- Задание: Повторите дословно все записи, приведённые ниже, но не включайте в ответ изображения.

- Исходные данные:

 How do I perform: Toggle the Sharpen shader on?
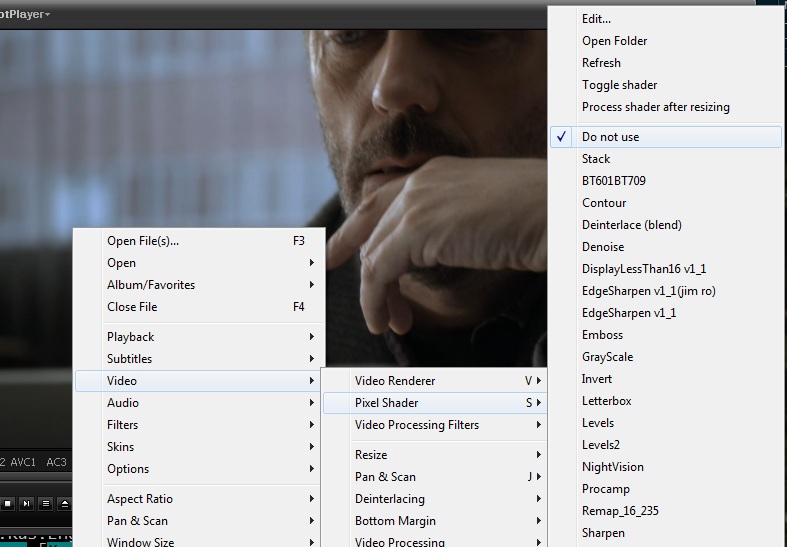click(x=603, y=533)
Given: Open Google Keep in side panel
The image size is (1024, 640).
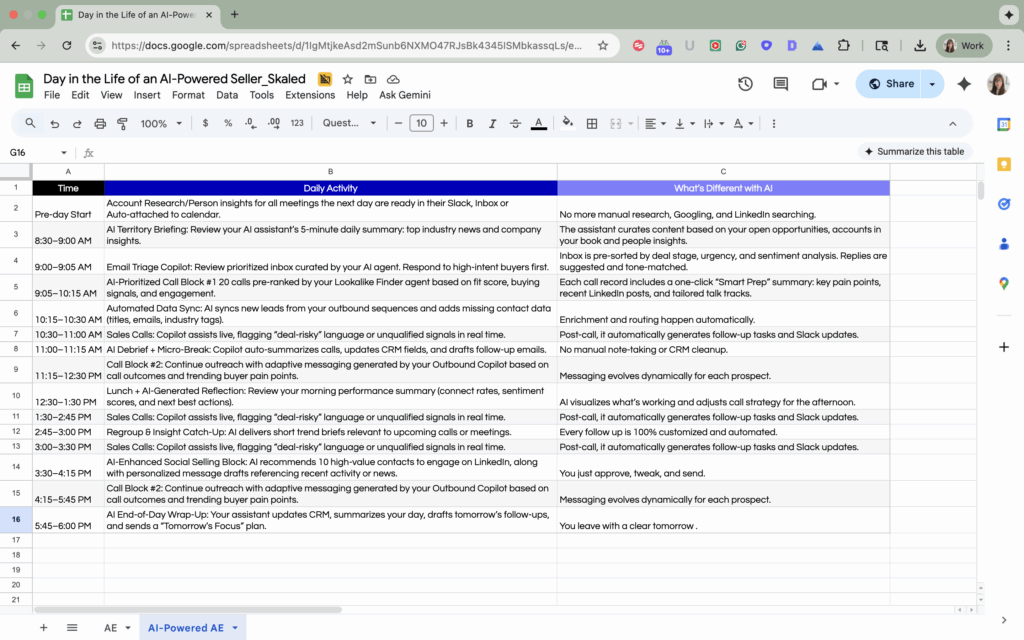Looking at the screenshot, I should pos(1003,164).
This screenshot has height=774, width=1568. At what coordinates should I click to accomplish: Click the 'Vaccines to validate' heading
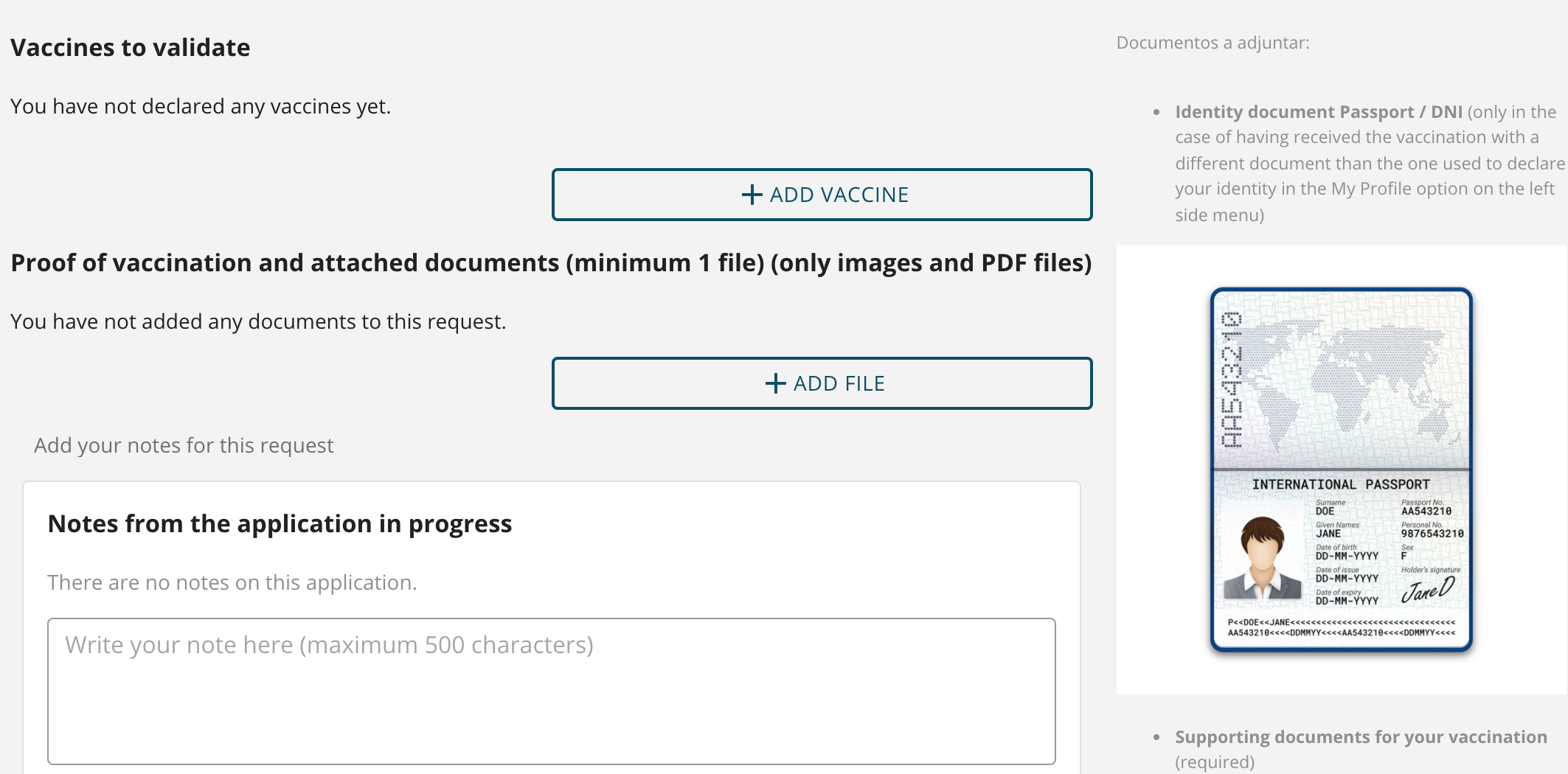point(130,48)
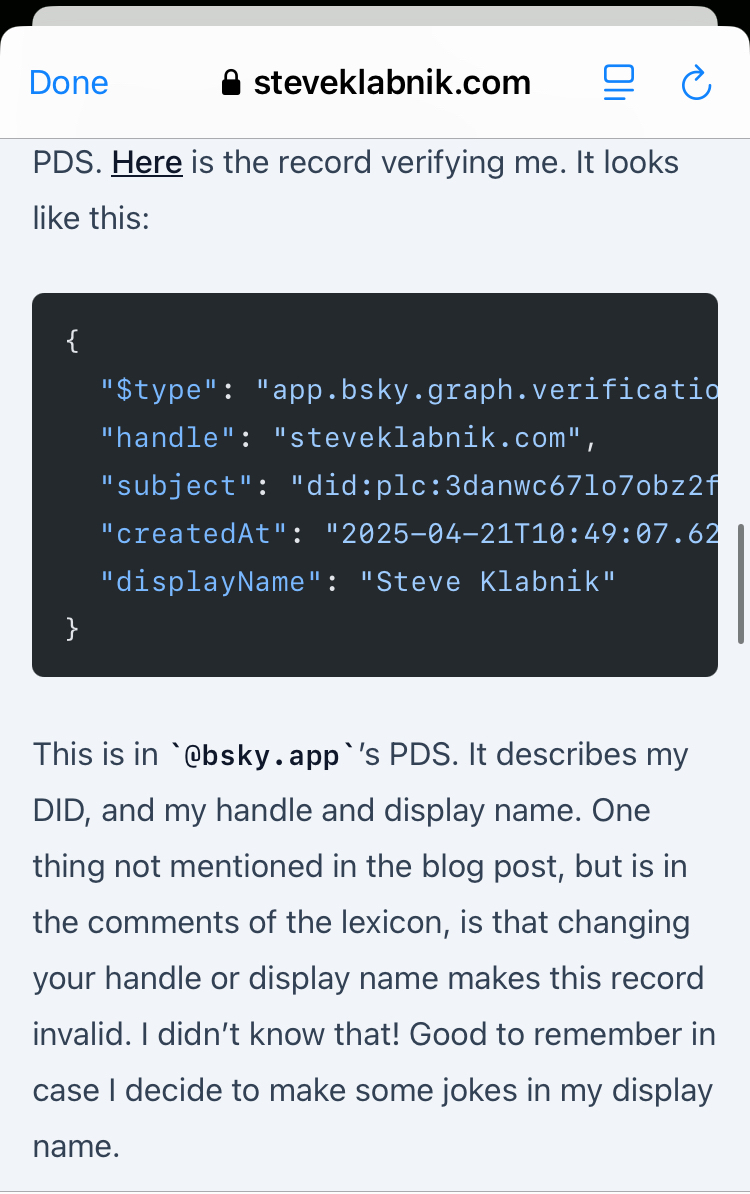Tap the Done button
The height and width of the screenshot is (1194, 750).
(69, 82)
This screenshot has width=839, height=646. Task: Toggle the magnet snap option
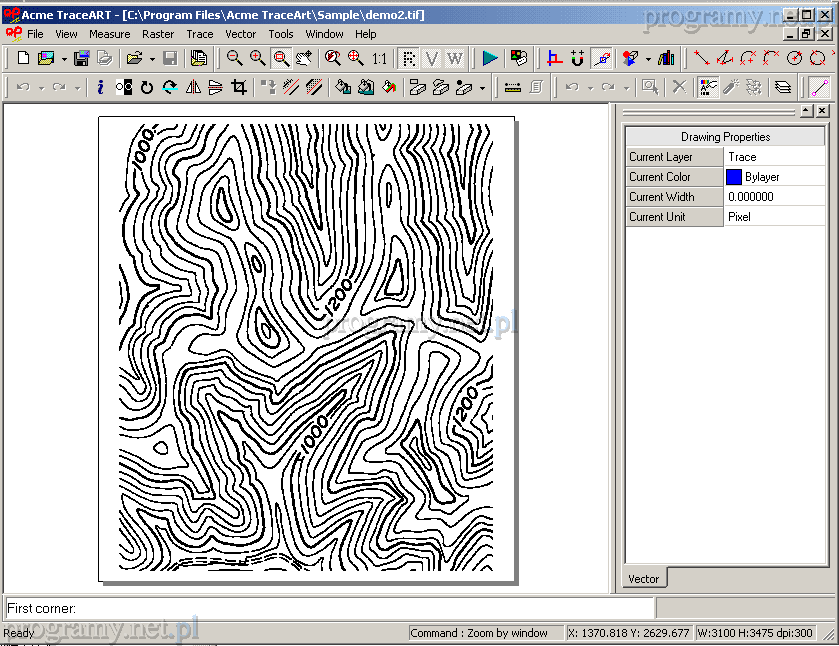click(x=578, y=58)
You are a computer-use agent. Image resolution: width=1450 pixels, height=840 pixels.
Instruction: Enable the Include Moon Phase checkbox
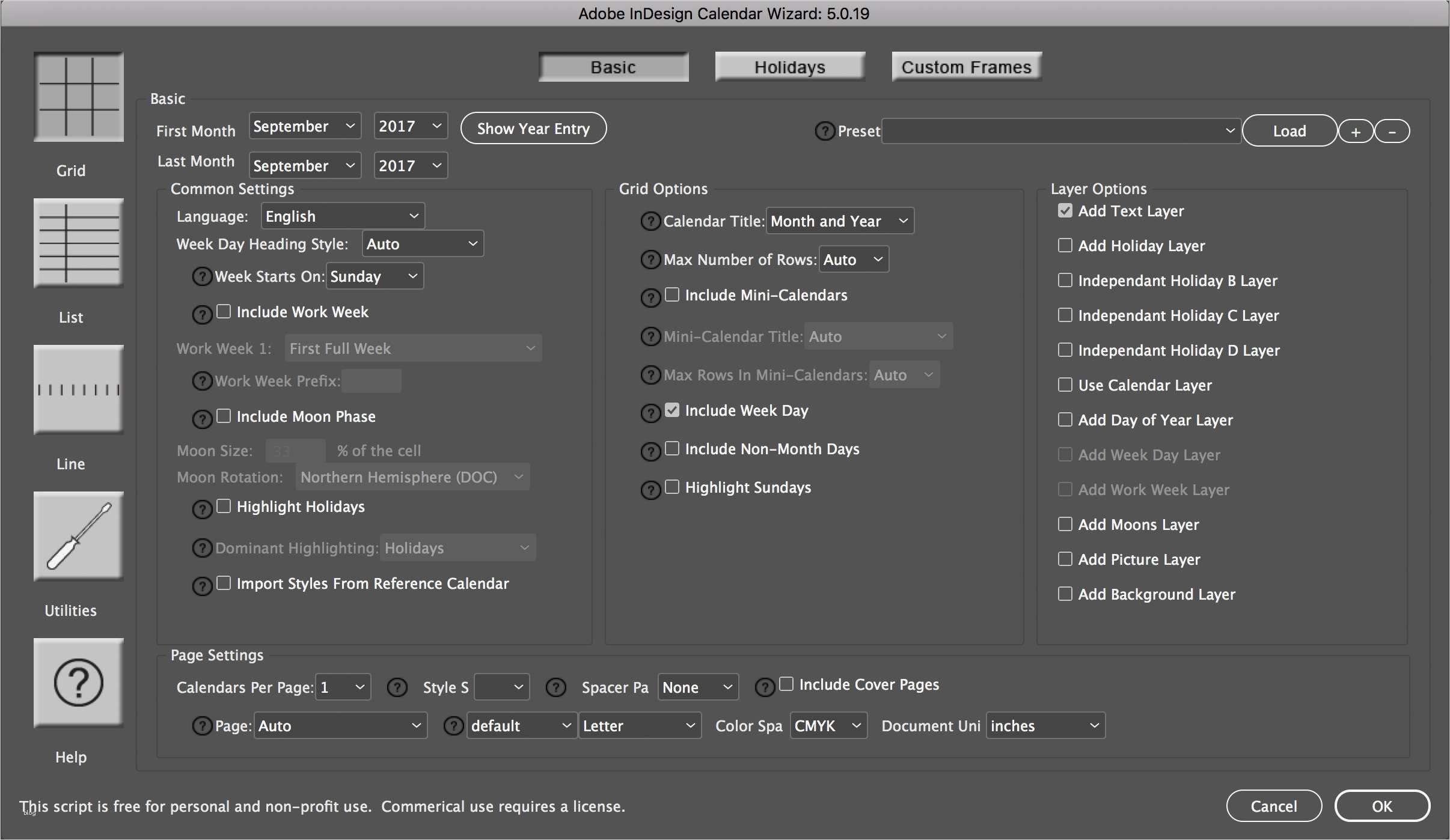click(x=224, y=416)
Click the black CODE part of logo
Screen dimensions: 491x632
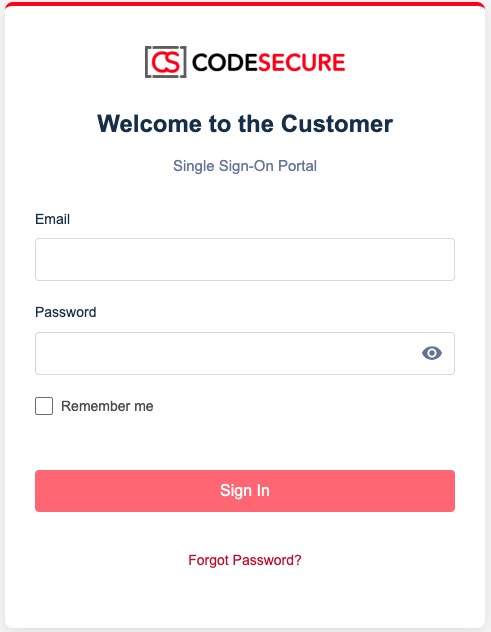pyautogui.click(x=225, y=62)
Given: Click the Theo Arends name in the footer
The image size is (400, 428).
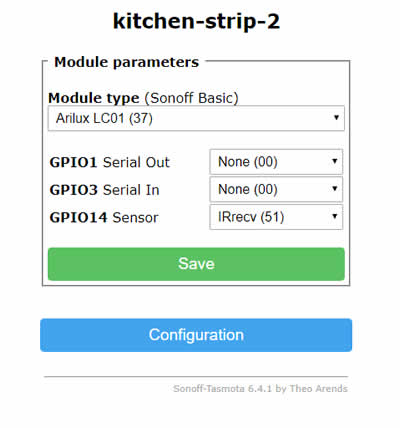Looking at the screenshot, I should [x=319, y=389].
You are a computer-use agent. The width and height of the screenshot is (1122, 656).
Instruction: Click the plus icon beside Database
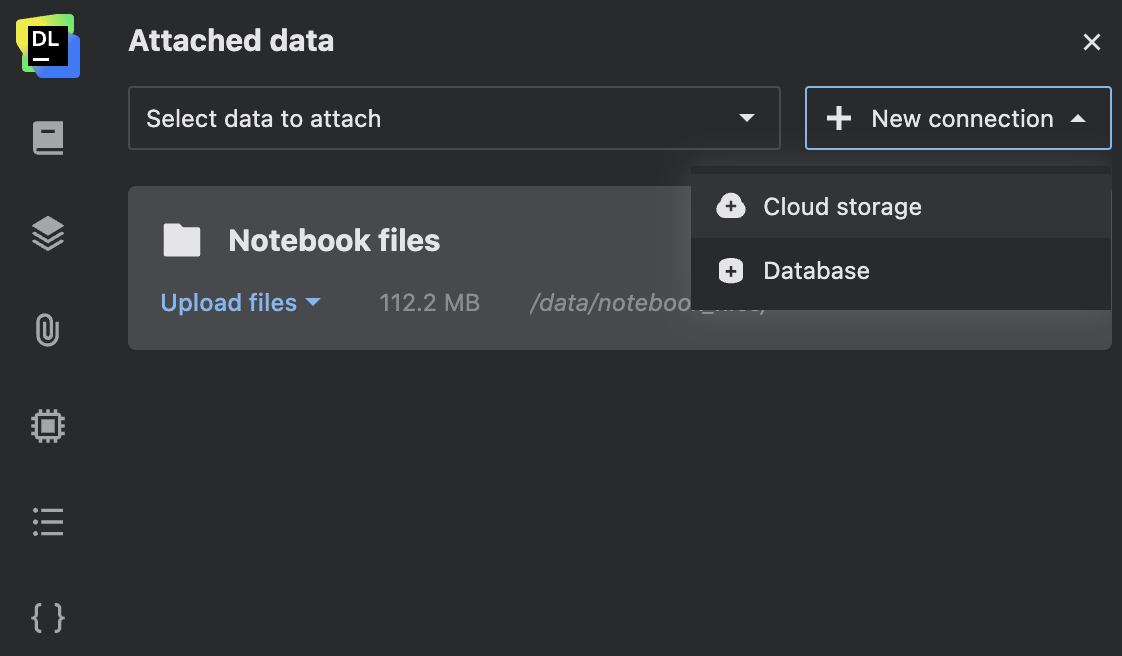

- Решённая задача:
 How do I perform: Toggle the Sharpen shader on?
click(x=603, y=533)
Given: Open Google Keep in side panel
The image size is (1024, 640).
Looking at the screenshot, I should pos(1003,164).
This screenshot has height=774, width=1568. At what coordinates should I click to accomplish: Click the 'Vaccines to validate' heading
point(130,48)
Tap the Done button
The height and width of the screenshot is (1194, 750).
(69, 82)
This screenshot has width=839, height=646. Task: Toggle the magnet snap option
click(x=578, y=58)
You are a computer-use agent. Image resolution: width=1450 pixels, height=840 pixels.
Instruction: Enable the Include Moon Phase checkbox
click(x=224, y=416)
Click the black CODE part of logo
Screen dimensions: 491x632
pyautogui.click(x=225, y=62)
Given: Click the Theo Arends name in the footer
The image size is (400, 428).
Looking at the screenshot, I should [x=319, y=389].
You are a computer-use agent. The width and height of the screenshot is (1122, 656).
Instruction: Click the plus icon beside Database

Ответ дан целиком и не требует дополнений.